An international peer-reviewed scientific journal has published a new research article authored by Dr. Sam Osmanagich, Principal Investigator of the Bosnian Pyramid project, together with field archaeologist Ajla Šabanija-Softić, who led daily excavations on site.
The paper appears in Archaeological Discovery (Vol. 14, No. 2, 2026) and presents the first controlled archaeological excavation of the Ravne 6 tunnel in Visoko, Bosnia and Herzegovina.
Read the published article: DOI 10.4236/ad.2026.142009
What was discovered?
The 2025 excavation opened and documented a previously inaccessible section of the Ravne underground network:
- 125 meters of tunnels are now accessible
- ~60 meters newly cleared in 2025
- Dry-stone structures extending ~5 meters
- Wooden artifacts recovered in original position
- Faunal remains (NISP = 11) documented
- Full geodetic survey and stratigraphic control
All work was conducted under official permits and in accordance with standard archaeological methodology.

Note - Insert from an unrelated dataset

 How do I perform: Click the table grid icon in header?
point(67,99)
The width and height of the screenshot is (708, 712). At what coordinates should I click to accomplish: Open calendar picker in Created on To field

What dating actually tells us
Three wooden samples were dated using AMS radiocarbon analysis:
- 415 ± 29 BP • 433 ± 28 BP
- 402 ± 29 BP
These calibrate to the late 15th – early 16th century CE
Key interpretation:
These results indicate that the last phase when this section of the tunnel—within ~100 meters from the entrance—was open and accessible dates to the late 1400s / early 1500s.
After that period:
- The tunnels became sealed by accumulated material
- Soil, clay, and vegetation layers formed above the entrances
- Access to these sections was lost for centuries
The excavation revealed a clear internal structure:
- Stable conglomerate walls and ceilings
- A compacted clay floor layer (>1 m thick)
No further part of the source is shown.